Fast method to match geospatial datasets in Python - python

I have a set of 2000 geospatial points (lon/lat), which I need to match with several other geospatial datasets (I am using Geopandas GeoDataFrames). I am using the sklearn BallTree function to find the neighbors within a certain radius of each point (in the function below, point is one of the 2000 points and right_gdf is the dataset that I need to get the neighbors from).

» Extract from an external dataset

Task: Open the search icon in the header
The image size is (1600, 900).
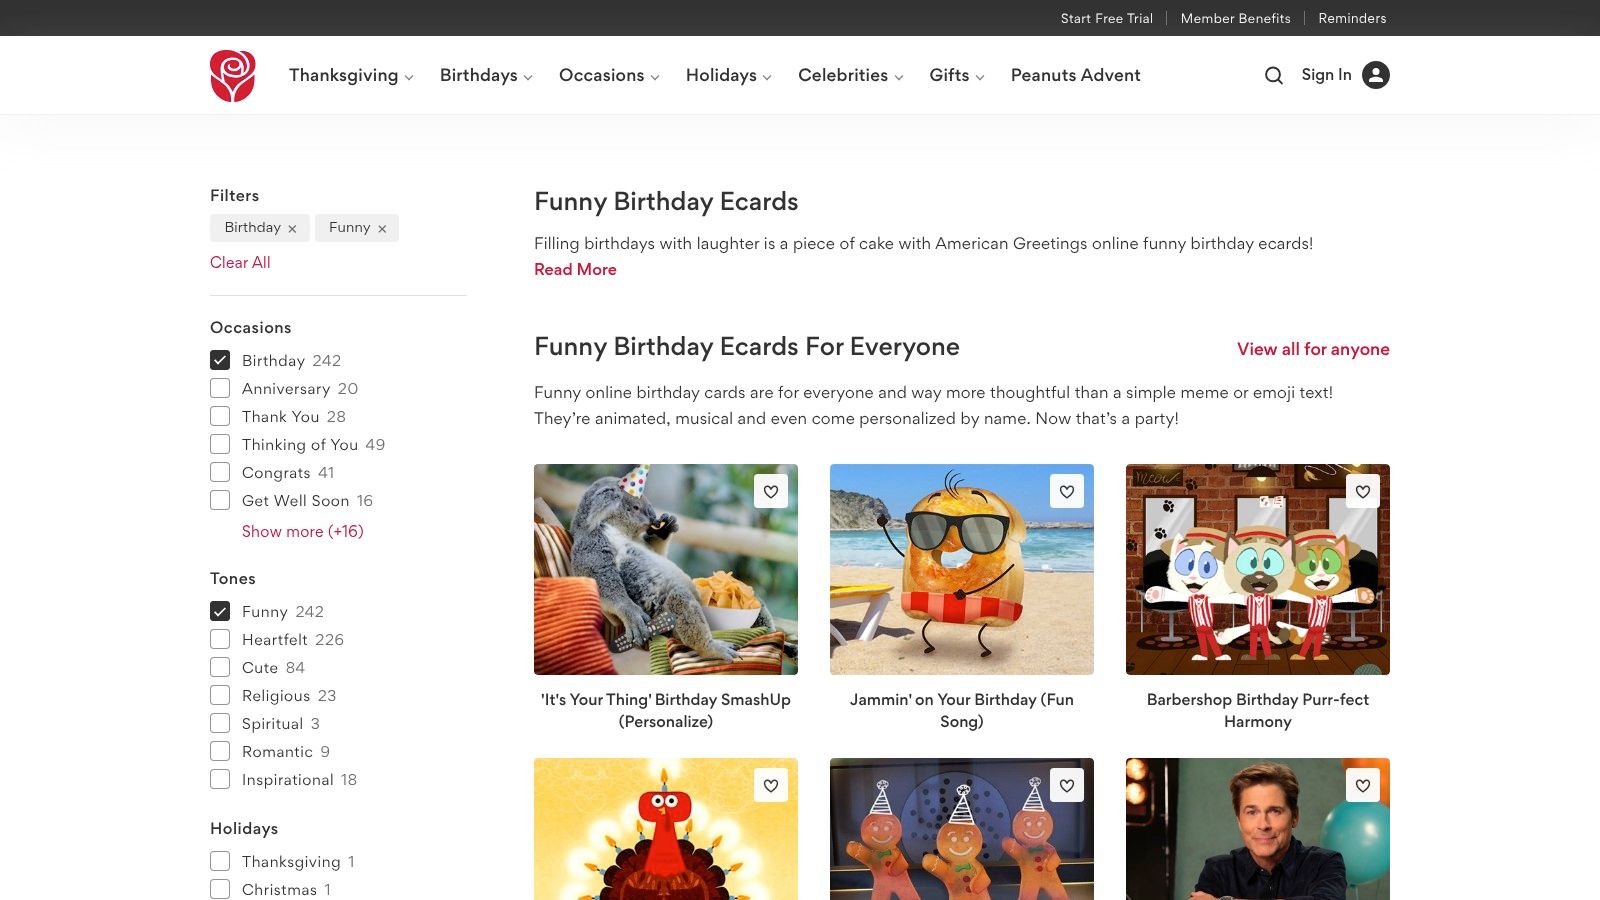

I am currently using a for-loop to loop through all of the 2000 points and find the neighbors for each of them. However, depending on the size of right_gdf, this can take a long time. I am sure there is a way to speed this process up, potentially with parallel computing, but I am struggling to find it. I tried to use Dask delayed to parellelise the loop (see code below) but somehow this takes even longer than the simple for loop.
# Function that finds a point's neighbors within a certain radius
def neighbours_radius(point, right_gdf, R=1):
# Create tree from the right gdf (use haversine for lat/lon coordinates)
tree = BallTree(right_gdf, leaf_size=40, metric='haversine')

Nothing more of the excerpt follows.